Not everything about The Witcher 3: Wild Hunt is perfect. The trail on your mini-map can be a bit temperamental, the combat (largely the same as in TW2) is a little unrefined, the friendly AI is a bit dumb, the frame rate suffers in moments of cluttered action and the crafting and alchemy menus are super fiddly. There are rough edges, for sure. But none of them impacted my enjoyment of the game and besides, there’s a day one patch coming that should iron out some of the wrinkles, so it’s not worth worrying about too much. The Witcher 3’s numerous qualities far outweigh its shortcomings.

Barbecue troll, anyone?

It’s hard to communicate just how huge and varied The Witcher 3 is. Over the course of around 50+ hours I’ve played hide and seek with swamp orphans, performed in a musical, hunted down griffins and giants and embarked upon a terrifying sea journey in a rickety little boat as whales and sirens splashed around me. I’ve reconciled lovers, met old friends, found treasure and helped crown kings across what’s possibly the largest game world I’ve ever encountered. Yet still I know I’m nowhere near experiencing all there is to offer. There are loads of Witcher contracts I’ve yet to complete, vast swathes of land I’ve yet to explore and scores of missions I’ve yet to engage in.

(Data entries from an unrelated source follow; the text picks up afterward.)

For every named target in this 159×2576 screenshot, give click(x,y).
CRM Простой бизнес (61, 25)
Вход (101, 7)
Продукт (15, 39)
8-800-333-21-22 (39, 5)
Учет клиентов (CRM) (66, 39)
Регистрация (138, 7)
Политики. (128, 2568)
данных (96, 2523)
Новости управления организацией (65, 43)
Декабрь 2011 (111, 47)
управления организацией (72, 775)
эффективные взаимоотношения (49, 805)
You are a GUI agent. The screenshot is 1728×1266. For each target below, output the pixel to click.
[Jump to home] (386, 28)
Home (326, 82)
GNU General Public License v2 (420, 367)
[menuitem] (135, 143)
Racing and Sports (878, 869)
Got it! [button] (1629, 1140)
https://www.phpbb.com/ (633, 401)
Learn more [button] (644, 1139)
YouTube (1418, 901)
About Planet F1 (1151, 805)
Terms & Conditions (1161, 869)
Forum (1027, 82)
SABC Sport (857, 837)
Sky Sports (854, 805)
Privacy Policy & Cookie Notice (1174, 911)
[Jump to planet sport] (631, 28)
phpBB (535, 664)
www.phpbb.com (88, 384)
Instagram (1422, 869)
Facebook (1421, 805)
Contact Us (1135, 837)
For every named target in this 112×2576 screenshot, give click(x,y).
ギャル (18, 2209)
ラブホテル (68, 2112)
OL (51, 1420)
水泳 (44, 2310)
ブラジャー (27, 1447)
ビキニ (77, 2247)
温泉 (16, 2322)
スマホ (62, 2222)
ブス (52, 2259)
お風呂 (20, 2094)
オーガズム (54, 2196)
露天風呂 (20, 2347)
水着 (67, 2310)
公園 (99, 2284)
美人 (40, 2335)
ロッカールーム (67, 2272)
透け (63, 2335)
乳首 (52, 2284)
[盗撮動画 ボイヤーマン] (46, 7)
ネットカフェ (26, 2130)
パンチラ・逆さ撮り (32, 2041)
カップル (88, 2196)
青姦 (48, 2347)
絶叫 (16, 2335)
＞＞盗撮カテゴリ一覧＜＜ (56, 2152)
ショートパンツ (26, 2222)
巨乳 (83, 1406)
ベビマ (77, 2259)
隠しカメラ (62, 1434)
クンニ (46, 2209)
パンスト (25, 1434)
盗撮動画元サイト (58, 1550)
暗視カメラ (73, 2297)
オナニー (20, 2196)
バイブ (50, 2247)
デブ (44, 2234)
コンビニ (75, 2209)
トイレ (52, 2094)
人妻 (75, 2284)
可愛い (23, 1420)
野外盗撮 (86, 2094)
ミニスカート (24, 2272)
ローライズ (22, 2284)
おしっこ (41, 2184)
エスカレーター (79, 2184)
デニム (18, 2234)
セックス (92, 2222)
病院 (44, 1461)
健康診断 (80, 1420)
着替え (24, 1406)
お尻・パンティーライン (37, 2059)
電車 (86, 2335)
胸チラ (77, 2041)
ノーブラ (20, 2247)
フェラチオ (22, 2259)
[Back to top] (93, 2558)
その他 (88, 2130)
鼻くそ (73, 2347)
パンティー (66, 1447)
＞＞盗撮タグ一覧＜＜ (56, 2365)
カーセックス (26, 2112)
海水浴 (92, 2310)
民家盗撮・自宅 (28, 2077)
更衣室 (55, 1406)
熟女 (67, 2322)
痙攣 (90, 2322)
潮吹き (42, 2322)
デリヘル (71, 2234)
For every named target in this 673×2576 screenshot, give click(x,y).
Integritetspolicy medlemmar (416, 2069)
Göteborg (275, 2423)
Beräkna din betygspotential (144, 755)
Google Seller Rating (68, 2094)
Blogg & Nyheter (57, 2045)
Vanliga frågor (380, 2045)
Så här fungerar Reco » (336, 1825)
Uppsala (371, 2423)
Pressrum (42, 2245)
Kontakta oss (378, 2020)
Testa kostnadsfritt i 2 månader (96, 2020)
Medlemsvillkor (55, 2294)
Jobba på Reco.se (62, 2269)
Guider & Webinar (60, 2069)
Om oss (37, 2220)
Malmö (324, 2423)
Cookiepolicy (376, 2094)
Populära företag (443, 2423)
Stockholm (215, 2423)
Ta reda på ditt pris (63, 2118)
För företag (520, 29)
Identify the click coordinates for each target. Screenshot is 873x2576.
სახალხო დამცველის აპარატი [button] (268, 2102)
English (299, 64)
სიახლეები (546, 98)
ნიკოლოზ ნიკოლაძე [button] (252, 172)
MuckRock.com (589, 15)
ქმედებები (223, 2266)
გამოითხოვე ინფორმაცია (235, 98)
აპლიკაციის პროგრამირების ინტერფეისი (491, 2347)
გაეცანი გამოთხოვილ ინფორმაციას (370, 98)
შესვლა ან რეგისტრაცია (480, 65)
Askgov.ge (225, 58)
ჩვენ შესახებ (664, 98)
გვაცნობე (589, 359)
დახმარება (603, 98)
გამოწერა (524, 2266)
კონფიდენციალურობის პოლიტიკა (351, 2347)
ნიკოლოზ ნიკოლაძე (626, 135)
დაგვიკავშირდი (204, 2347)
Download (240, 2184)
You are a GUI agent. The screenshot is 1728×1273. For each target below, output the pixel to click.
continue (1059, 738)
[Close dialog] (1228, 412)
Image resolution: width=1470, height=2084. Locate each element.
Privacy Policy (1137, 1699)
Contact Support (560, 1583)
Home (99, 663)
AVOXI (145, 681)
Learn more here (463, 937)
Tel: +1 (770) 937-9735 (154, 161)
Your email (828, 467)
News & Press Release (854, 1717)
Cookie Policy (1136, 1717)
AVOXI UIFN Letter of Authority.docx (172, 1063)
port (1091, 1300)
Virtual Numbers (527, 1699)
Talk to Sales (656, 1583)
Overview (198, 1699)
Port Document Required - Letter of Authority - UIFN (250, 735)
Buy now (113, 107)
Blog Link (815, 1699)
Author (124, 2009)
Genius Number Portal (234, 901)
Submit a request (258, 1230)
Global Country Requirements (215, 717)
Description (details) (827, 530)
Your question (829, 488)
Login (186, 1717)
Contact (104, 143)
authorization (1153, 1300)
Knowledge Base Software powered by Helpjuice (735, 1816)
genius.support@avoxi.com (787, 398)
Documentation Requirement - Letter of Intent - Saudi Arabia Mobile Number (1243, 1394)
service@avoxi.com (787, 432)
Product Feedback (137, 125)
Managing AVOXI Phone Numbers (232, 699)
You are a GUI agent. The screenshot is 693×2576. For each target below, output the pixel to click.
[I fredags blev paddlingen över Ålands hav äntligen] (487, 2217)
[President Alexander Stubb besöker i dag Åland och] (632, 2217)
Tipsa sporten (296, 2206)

I’ll return to The Witcher 3: Wild Hunt eventually, possibly on a higher difficulty setting (Wild Hunt is far easier than Assassins of Kings), but not before I tell you this: you should buy The Witcher 3. It’s one of the most unique, distinctive, vast and varied western RPGs I’ve played in years and it contains hundreds of brilliant stories that you simply must experience. Buy it, stick it in your disc tray, pull the curtains and prepare to be transported. You won't want to leave the house for weeks.


The voice acting is wonderfully characterful (with the exception of the deliberately dour old Geralt) and the dialogue pleasingly earthy. The occasionally brilliant Slavic folk-inspired score helps deliver the game’s distinctive tone.

Remarkable, considering the scope of the game. From cluttered city streets to dank caves and wide, flowing fields, the world of The Witcher 3: Wild Hunt feels alive and looks utterly beautiful. Packing this much detail into a game so large ain’t easy.

The combat is solid enough, although perhaps a little rough around the edges, but the real joy of The Witcher 3 comes from exploring, hunting and making your mark on the game’s vast and engaging story. What you do and say matters as much as who and what you kill.

The Witcher 3’s world is huge and filled with entertaining activities and side quests, each of which feels vital. Whether you’re following the main story missions, playing cards in the pub, monster hunting, brawling or exploring the game’s numerous other deviations, you’re in for a treat.

This is a good list, rewarding an exploration of all of the game’s activities and encouraging you to come back after the credits have rolled to take on extra challenges and attempt different approaches. It’s a great excuse to continue playing a truly brilliant game. Just don’t expect to get the Platinum in a hurry.

Despite its vast scope, The Witcher 3: Wild Hunt tells a personal, intimate and touching story, filled with characters you’ll love and hate, and stuffed with monsters to slay. I completed the main storyline in around 50 hours and - yes I know this is a cliche - I’ve barely scratched the surface. The Witcher 3 is an astounding achievement.